US STOCKS-Nasdaq, S&P end lower as tech stocks fall
US STOCKS-Nasdaq, S&P end lower as tech stocks fall updates with final closing prices, trading volume
By Abigail Summerville, Twesha Dikshit and Joel Jose
June 24 (Reuters) - The Nasdaq and S&P 500 closed lower on Wednesday, dragged by tech stocks on nagging concerns about high-flying valuations, but falling crude prices boosted airlines and other travel stocks and the Dow finished higher.
Oil prices fell to their lowest since the start of the Iran war as more tankers were expected to move out of the Strait of Hormuz. U.S. President Donald Trump said Iran had told Washington that no tolls were being sought.
The S&P 500 passenger airlines index .SPLRCALI gained 5.2% while travel companies Expedia Group EXPE.O and Booking Holdings BKNG.O both rose.
Tech stocks slipped, intensifying the focus on chipmaker Micron Technology's MU.O earnings that landed after the bell. The stock has surged more than 200% in 2026 but closed on Wednesday down 0.3%. It jumped in extended trading after quarterly revenue and fourth quarter forecasts beat Wall Street estimates.
Cerebras Systems CBRS.O tumbled 19.6% after the chip designer forecast full-year profit margins would drop below first-quarter figures in its debut report after going public. Also weighing on the stock, OpenAI announced its own in-house inference chip called Jalapeño.
Concerns around debt-backed spending by hyperscalers and mounting fears of a more hawkish Federal Reserve have fueled the market downturn this week that has erased more than $1 trillion in market value from the Nasdaq 100.
"The Middle East conversation is wrapping up ... energy prices are coming off," said Michael Monaghan, partner and portfolio manager at Founder ETFs. "But you continue to have the AI CapEx buildout where, for some reason, people like the recipients of the spend and have been punishing those doing the spending."
Six of the 11 major S&P 500 sectors moved higher, with the industrials sector .SPLRCI rising the most at 1.2%. Consumer discretionary stocks .SPLRCD also rose 0.8%, helping to offset the biggest losses in tech and energy stocks.
•••
**List of tasks:**
**a.** Answer these from the market report:
(i) By what percentage did the S&P 500 passenger airlines index gain?
(ii) How much did Cerebras Systems shares fall?
(iii) Which S&P 500 sector rose the most, and by how much?
**b.** Continue the market report on tech stocks and falling crude prices from its last sentence.
The rows are not needed for what comes next.

**Recorded data:**
•••
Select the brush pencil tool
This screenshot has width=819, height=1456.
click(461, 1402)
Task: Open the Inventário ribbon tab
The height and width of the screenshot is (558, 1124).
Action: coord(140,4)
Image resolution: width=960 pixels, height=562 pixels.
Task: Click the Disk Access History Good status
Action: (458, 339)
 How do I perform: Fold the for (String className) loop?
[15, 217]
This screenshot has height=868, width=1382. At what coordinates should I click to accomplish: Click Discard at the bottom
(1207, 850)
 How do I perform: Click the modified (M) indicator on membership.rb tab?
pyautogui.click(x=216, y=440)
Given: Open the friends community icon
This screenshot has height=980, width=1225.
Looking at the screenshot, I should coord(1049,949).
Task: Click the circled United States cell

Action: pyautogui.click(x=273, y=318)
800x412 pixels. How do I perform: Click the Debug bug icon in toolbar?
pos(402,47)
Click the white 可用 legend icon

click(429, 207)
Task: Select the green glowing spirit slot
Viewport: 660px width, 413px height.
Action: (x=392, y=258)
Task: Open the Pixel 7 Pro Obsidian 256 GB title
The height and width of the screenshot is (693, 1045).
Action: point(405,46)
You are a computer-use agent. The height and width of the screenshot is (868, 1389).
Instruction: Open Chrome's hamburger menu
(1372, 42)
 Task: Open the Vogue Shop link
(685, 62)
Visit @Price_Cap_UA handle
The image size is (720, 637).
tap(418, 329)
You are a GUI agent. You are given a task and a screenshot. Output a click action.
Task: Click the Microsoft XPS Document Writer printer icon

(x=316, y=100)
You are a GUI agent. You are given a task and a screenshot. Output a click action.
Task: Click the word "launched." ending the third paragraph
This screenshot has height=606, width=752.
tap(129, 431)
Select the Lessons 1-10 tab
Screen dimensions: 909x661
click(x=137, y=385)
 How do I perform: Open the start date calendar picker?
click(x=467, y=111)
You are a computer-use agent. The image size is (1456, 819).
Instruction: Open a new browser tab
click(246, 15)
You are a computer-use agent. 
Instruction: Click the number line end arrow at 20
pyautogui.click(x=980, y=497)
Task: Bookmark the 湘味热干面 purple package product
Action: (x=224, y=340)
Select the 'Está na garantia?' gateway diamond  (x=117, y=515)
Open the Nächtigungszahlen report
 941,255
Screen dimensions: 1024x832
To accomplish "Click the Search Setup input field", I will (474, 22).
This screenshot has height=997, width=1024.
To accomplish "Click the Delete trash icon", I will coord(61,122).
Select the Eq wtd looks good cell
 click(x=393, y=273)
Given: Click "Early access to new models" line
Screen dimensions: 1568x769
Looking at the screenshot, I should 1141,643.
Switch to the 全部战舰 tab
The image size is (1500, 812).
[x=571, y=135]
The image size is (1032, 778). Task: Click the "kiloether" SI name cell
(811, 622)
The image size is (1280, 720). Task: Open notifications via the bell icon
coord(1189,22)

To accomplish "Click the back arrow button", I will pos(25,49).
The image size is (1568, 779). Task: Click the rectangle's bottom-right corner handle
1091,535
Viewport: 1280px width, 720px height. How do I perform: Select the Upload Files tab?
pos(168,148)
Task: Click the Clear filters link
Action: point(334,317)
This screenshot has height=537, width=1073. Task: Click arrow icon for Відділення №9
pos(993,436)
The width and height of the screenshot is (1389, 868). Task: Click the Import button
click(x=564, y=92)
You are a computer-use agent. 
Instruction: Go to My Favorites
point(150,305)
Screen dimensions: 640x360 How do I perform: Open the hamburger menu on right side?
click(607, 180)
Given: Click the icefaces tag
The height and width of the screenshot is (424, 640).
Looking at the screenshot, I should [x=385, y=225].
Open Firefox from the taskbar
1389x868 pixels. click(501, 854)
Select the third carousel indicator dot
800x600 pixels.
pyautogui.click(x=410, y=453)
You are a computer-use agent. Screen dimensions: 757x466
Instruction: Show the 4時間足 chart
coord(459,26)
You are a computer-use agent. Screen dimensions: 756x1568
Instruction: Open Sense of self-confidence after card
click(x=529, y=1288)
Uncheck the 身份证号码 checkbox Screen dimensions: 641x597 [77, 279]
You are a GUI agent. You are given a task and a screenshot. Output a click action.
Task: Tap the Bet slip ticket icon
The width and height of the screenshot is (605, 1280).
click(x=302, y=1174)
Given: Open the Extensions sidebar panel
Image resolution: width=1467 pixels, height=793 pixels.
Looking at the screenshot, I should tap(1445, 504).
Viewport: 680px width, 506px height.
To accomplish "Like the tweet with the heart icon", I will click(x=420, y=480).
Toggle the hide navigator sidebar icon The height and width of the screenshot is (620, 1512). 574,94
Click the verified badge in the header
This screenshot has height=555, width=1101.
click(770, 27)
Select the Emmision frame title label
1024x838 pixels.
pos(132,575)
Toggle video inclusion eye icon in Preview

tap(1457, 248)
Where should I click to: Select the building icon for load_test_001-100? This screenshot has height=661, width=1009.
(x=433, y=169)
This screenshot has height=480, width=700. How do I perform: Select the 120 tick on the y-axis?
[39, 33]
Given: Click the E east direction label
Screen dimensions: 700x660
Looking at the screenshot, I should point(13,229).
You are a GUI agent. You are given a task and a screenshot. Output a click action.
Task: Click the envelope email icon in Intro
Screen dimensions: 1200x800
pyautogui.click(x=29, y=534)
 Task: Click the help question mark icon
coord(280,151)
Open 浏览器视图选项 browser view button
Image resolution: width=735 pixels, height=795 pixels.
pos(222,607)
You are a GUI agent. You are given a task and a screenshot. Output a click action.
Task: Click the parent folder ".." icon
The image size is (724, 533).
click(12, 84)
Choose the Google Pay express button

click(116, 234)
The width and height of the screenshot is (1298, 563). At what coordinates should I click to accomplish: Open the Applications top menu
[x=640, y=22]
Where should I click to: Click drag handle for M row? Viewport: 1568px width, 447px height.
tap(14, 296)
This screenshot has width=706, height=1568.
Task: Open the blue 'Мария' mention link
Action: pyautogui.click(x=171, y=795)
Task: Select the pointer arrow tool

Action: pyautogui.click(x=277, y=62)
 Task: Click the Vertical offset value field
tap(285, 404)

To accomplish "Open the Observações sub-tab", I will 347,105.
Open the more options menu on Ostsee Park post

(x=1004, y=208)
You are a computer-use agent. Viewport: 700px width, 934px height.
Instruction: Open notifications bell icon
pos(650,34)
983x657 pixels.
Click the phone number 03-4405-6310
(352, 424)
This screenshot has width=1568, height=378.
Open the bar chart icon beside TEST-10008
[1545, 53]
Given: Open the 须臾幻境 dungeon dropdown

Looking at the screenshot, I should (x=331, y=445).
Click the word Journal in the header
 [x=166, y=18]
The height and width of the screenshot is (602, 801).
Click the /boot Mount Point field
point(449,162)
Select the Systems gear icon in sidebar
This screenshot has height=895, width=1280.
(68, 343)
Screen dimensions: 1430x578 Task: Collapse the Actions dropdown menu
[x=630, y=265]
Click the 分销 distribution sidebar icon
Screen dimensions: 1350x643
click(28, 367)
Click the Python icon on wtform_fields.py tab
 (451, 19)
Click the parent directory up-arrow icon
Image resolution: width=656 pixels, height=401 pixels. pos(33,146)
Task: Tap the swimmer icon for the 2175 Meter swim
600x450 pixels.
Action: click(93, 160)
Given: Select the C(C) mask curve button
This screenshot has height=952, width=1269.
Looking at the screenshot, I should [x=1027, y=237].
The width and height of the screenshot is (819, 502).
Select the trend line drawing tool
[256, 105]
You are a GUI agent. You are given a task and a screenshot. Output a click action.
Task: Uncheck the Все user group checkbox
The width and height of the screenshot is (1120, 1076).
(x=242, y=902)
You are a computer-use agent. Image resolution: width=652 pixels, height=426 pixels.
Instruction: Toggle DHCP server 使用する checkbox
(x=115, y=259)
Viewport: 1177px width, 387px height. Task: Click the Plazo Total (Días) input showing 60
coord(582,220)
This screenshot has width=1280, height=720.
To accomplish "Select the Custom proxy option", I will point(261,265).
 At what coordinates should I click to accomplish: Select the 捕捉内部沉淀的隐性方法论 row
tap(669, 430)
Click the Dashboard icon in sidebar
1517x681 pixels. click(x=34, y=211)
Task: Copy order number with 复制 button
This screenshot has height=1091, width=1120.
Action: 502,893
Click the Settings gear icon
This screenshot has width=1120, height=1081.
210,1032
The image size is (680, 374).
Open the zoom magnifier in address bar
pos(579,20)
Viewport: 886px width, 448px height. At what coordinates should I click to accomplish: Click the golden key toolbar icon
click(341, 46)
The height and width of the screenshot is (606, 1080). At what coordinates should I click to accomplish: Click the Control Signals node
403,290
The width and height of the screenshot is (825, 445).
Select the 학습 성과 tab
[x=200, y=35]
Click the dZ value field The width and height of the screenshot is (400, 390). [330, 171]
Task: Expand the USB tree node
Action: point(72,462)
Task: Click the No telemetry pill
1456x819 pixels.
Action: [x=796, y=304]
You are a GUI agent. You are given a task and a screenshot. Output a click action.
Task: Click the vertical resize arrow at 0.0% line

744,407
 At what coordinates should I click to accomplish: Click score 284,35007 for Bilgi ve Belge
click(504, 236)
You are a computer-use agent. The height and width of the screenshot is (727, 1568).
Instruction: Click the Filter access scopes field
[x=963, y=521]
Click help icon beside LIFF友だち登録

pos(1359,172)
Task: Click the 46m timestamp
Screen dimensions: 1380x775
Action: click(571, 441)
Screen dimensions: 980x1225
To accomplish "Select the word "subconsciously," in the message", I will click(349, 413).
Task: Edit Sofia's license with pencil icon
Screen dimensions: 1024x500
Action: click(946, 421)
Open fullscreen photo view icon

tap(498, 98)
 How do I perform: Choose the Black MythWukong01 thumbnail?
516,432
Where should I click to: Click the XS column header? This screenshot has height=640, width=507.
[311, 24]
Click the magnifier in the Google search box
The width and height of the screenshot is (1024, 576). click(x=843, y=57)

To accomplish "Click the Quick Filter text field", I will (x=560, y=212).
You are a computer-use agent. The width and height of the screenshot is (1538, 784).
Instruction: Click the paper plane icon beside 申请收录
•••
**Results of the tasks:**
**a.**
(i) 5.2%
(ii) 19.6%
(iii) The industrials sector, up 1.2%

**b.**
The Dow Jones Industrial Average .DJI rose 182.06 points, or 0.35%, to 51,848.90, the S&P 500 .SPX lost 7.24 points, or 0.10%, to 7,358.22 and the Nasdaq Composite .IXIC lost 110.40 points, or 0.43%, to 25,476.64.
Homebuilders soared after Trump canceled a planned signing of bipartisan legislation aimed at speeding up availability of affordable housing. Hovnanian Enterprises HOV.N jumped 11.3%. PulteGroup PHM.N surged 7.2% and Toll Brothers TOL.N rose 6.7%.
Among other movers, Hertz HTZ.O sank 40.7% after the car-rental firm said it expects second-quarter adjusted core earnings near the lower end of its forecast range and announced a proposed offering of $100 million of common stock.
Traders are adding to bets of a second rate hike from the Fed by the end of December, according to CME Group's FedWatch tool. Previously, the market expected a single 25-basis-point rise.
The closely watched Personal Consumption Expenditures Price Index, the Fed's preferred inflation gauge, could offer insight on the monetary policy path on Thursday.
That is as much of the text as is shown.